Text section>
- - - -
The more I learn about Queerness in ecology, the happier it makes me. Somehow knowing that humans aren’t the only sexually and gender diverse species on this planet, just gives me hope. Clownfish, for example, who change sex several times during their lifetime. Because yes everyone, Nemo was totally trans.


Actually up to a quarter of tropical reef fish species are sequentially hermaphroditic, meaning they change sex either once, or several times during their lifetime. Orange Clownfish, these famous little fish living among the poisonous tentacles of sea anemones can change twice – from asexual juveniles to male and from male to female.

For them, size confers dominance. Bigger is better. And as females are bigger than males, they’re also more dominant. A single female and male form a cozy monogamous straight relationship (don’t worry, it won’t last forever) and live together in their poisonous anemone along with some differently sized asexual juveniles who float in on the current.
- - - -
Extracted material>
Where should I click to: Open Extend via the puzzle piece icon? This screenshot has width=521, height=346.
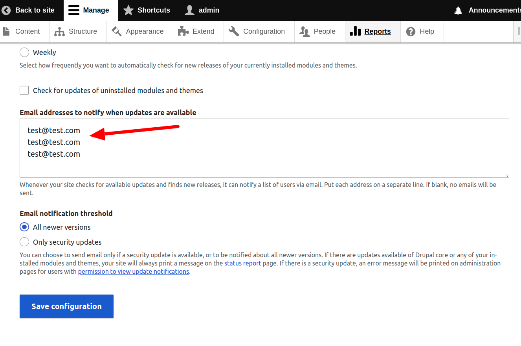tap(183, 31)
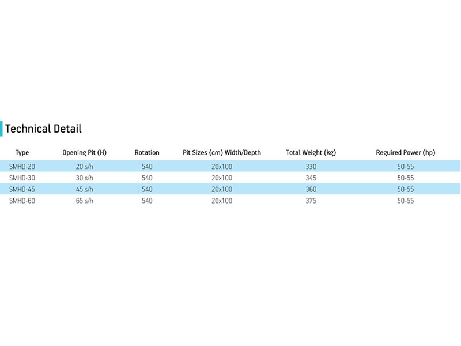The height and width of the screenshot is (346, 461).
Task: Click the 65 s/h opening pit value
Action: 84,201
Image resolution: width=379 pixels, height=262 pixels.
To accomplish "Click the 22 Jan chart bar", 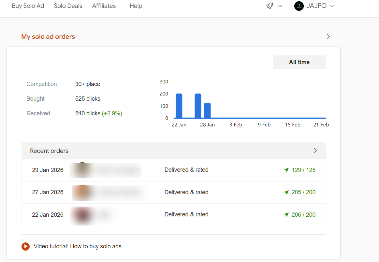I will [x=179, y=106].
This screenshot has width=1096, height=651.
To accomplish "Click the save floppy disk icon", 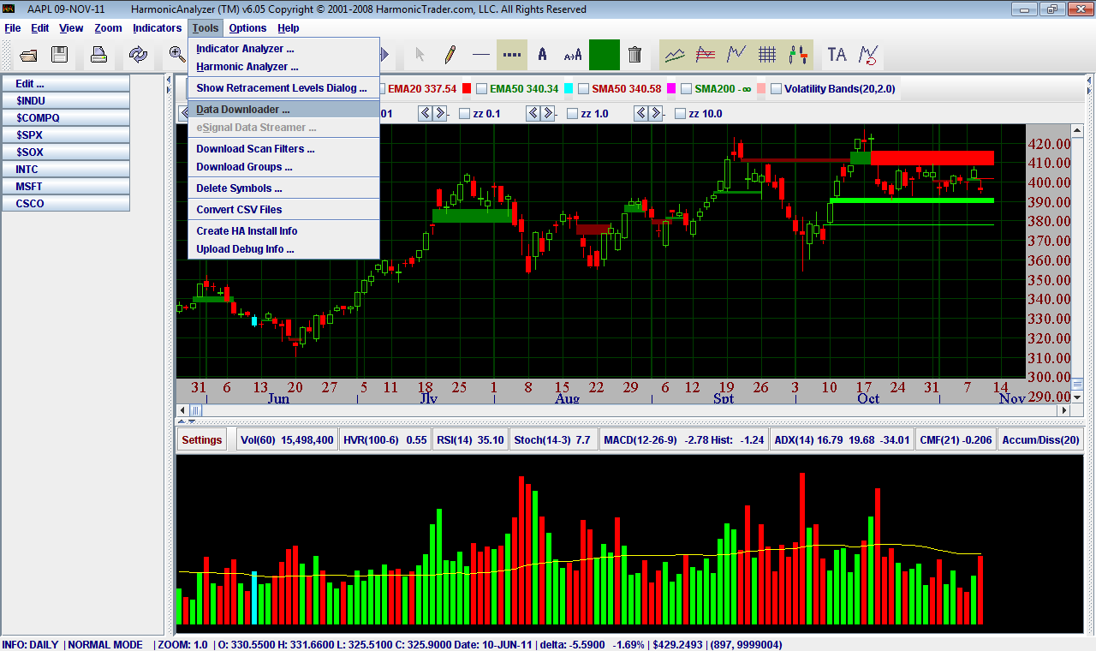I will tap(59, 55).
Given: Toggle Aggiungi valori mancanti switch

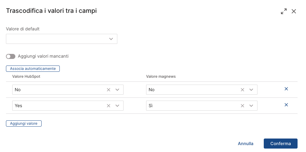Looking at the screenshot, I should pos(11,56).
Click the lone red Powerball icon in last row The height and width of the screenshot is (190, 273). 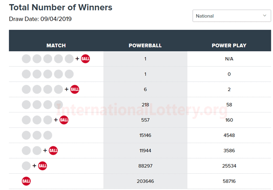tap(26, 181)
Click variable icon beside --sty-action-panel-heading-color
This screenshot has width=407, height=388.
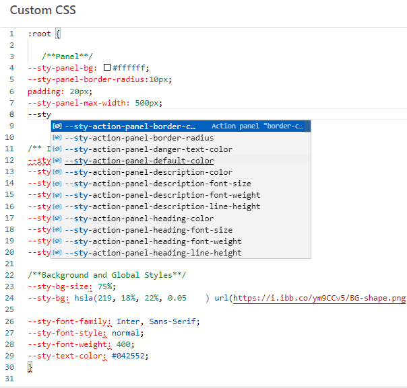57,219
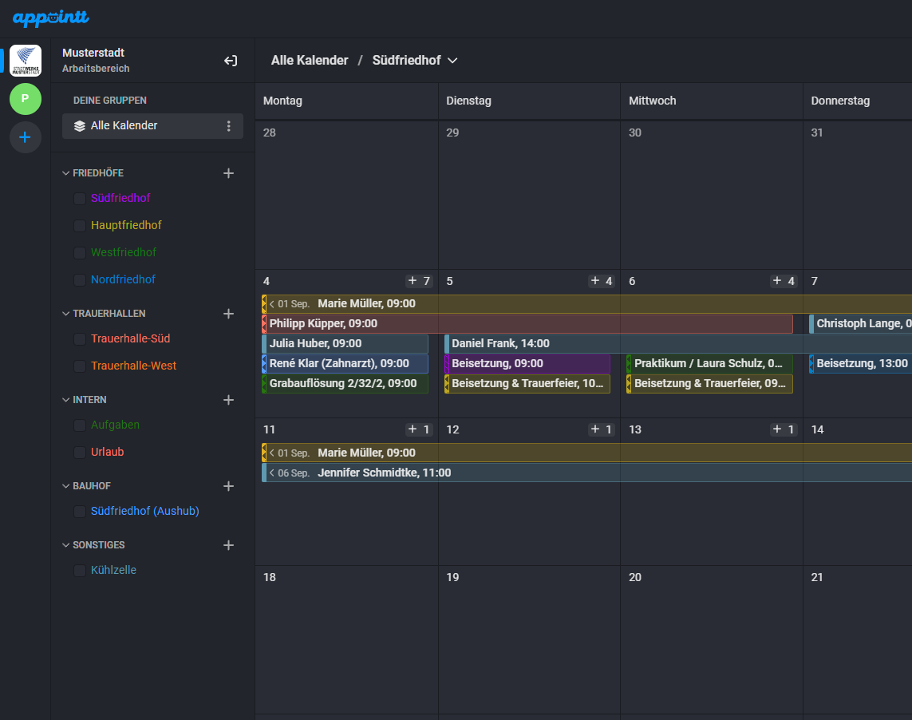
Task: Show 7 more events on Monday 4
Action: [x=419, y=281]
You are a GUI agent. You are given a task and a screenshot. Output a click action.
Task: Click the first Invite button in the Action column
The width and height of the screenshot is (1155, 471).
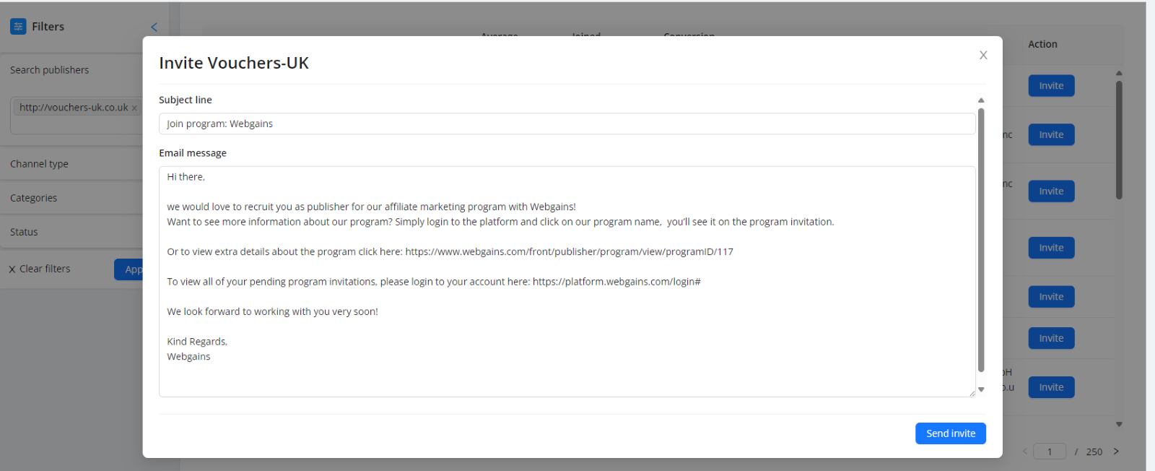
- - - -
Exercise instructions>
**A)** According to the text on clownfish, what stages does an Orange Clownfish pass through as it changes sex? List them in order.
**B)** Continue the text on sex change in clownfish, starting after its final sentence.
The items were taken from a separate source and have no connection to the text on clownfish.

Exercise answers>
**A)**
1. Asexual juvenile
2. Male
3. Female

**B)**
If the female dies or leaves (or like in the movie, gets eaten by a big barracuda), the male starts to buff up, put on weight and changes sex to female. That same fish then becomes the new female of the anemone and one of the juveniles sexually matures and becomes a male to take her place. And back we go to cozy monogamous straightness…

So, you know, in the realistic version of the movie, Nemo’s mom got eaten, Nemo’s dad became his new mom and agender Nemo transitioned to male and married her. Really, I can’t imagine why they changed it…

For more Queer Ecology, check out Otter’s first novel Margins and Murmurations or join the mailing list to get her zine for free!

Why Queer Ecology?

As a trans woman and an ecologist, I find queerness in non-human nature a profoundly important subject. I can’t count the number of hours I’ve laid in the bath reading Biological Exuberance (Bruce Bagemihl) or Evolution’s Rainbow (Joan Roughgarden) – there’s something about knowing that there are lesbian lizards in the world and orgies of gay manatees and polyamorous oystercatchers and trans clownfish and bisexual red deer and masturbating baboons and kissing zebras that just gives me hope.